I made another vector,
I quite like how this one came out, please CnC, and if possible professional critique thank you.

Once again on gimp i made this~

I have 2 versions:

Regular:


and 


Sharper(51):



OH i finished the Set here:
The Avi for the Zack Fair Sig(2):

Without Border:


With Border:


----------



## whamslam3 (Apr 17, 2008)

looks rly cool i like the colors u used and the render and the brush placement is nice. good work


----------



## Zaru (Apr 17, 2008)

The stock is going outwards - but the brushes on the left are cut off, do something about that.


----------



## FoxSpirit (Apr 17, 2008)

Looks pretty cool  I like all of the brushes used and the render looks very nice!


----------



## ~Kyo~ (Apr 17, 2008)

Zaru said:


> The stock is going outwards - but the brushes on the left are cut off, do something about that.

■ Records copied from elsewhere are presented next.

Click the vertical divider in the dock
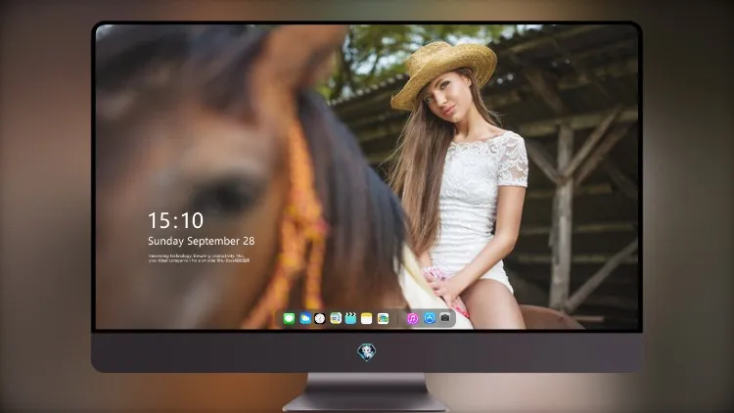 (397, 319)
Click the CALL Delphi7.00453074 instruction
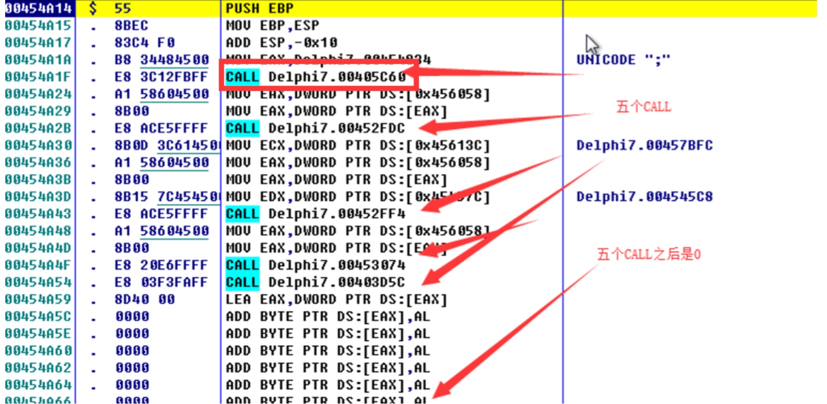The image size is (827, 404). 315,265
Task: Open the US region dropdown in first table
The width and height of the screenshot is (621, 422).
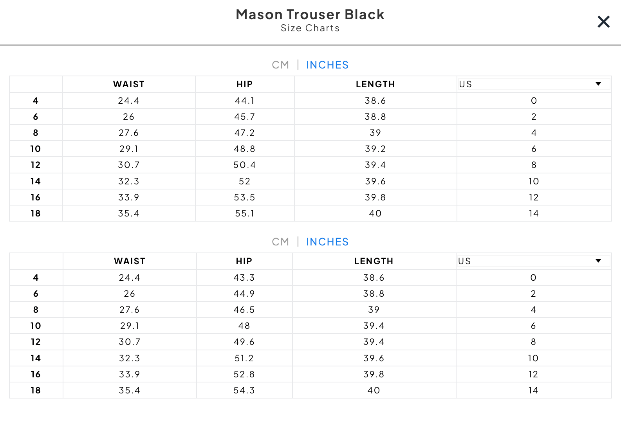Action: pyautogui.click(x=534, y=84)
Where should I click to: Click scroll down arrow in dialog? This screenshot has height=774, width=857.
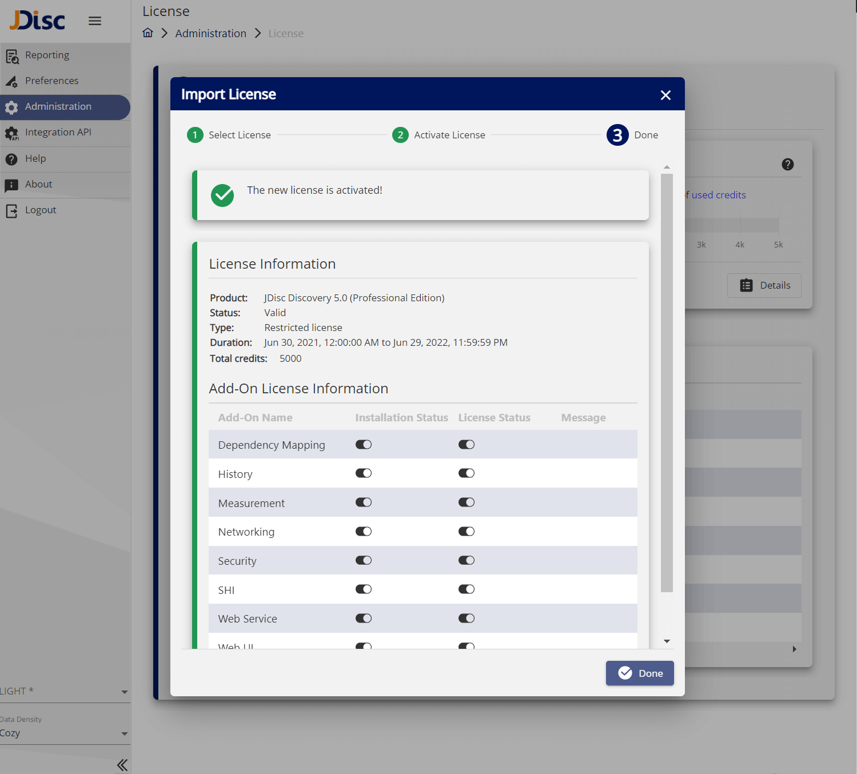tap(667, 641)
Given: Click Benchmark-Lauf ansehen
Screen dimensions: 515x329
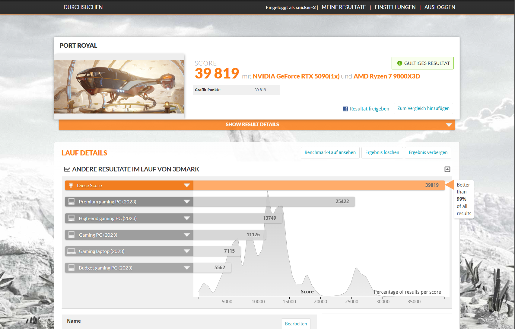Looking at the screenshot, I should [330, 152].
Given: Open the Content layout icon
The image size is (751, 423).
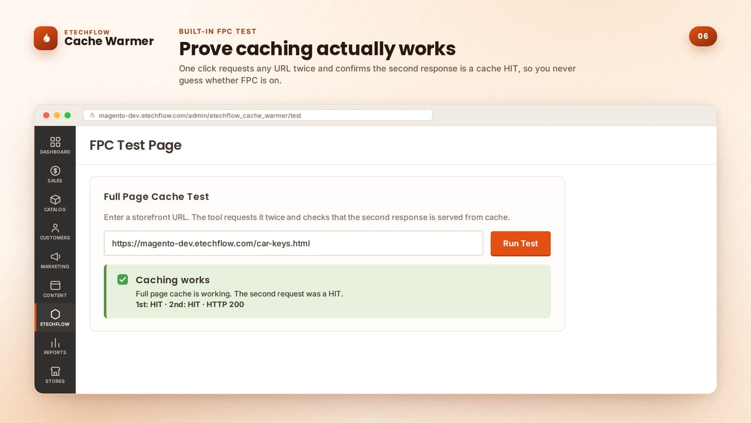Looking at the screenshot, I should (x=55, y=285).
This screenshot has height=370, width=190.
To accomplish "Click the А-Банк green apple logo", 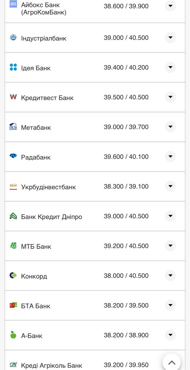I will pos(13,335).
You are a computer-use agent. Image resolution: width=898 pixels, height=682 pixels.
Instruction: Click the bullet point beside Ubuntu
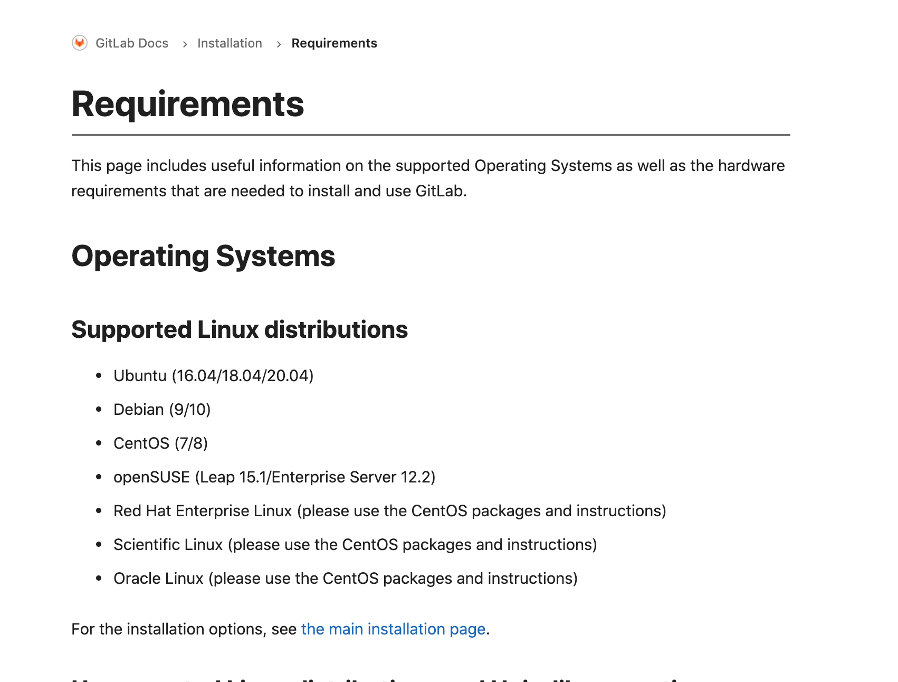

well it was a request and i asked if thats how he wanted it to look, because they  kept pestering me about making it transparent inside the sig as well, he wanted it framed within a box like it is, like a sig, rather than just having the whole vector there. If it were my choice i would just have the whole vector there and render it, but *shrug*

thx for the advice though


@everyone else- thx for your comments


----------



## Creator (Apr 17, 2008)

I like it. 

My only thing is, the vectors should have rounded edges or just fade away that way it will look better, i think. X3


----------



## Franky (Apr 17, 2008)

awesome, I like the style and the brushes


----------



## ~Kyo~ (Apr 18, 2008)

@everyone- thx for the comments

@creator- ill thoought of that, fading out the vectors. Imma try it


----------



## maximilyan (Apr 18, 2008)

looks epic. i like it


----------



## Rion Ryuzaki (Apr 19, 2008)

looks amazing!!


----------



## Empress (Apr 22, 2008)

the quality is low 
and I don't know why but it feels messy to me


----------



## Agitation (Apr 22, 2008)

Theres some un-cuts around the front of his hair and next to the left part of his sword, I would remove those first. also the left side of the sig seems to be really blury around the arrow...that kind of spoils it for me. other than that it's good.


----------



## ~Kyo~ (Apr 22, 2008)

Empress said:


> the quality is low
> and I don't know why but it feels messy to me



Your opinion, maybe you dont like vectors? or maybe you dont like the vector placement? I assure you i spent over an hour just placing the vectors right so its still messy o well *shrug*

As for its quality, i sharpened and saved it on the highest quality i can, but the brushes i used some of them were stretched because the brush creator created a limit size for his brushes  *stabs brush maker*



Agitation said:


> Theres some un-cuts around the front of his hair and next to the left part of his sword, I would remove those first. also the left side of the sig seems to be really blury around the arrow...that kind of spoils it for me. other than that it's good.




^I checked, there  are no uncuts near the hair BUT around the sword yes. and that blurry effect is there on purpose, i smudge effected it to get the arrow to double o.o;
lol 
if that spoils it for you then just say it sucks, dont go its nice but it sucks XD kinda of an oxy moron. I rather the criticism (negative) than an oxymoron


----------



## Raiden (Apr 22, 2008)

I thought you did a pretty awesome job. The stock itself, and the image of the character was well cut out from the original stock and the additional designs looked very goo. The text went together well with the stock.


----------



## Shirozaki (Apr 23, 2008)

the requester wanted it to be in a box, right? well, I'll blame him for making the brushes look cut off because of the box.


----------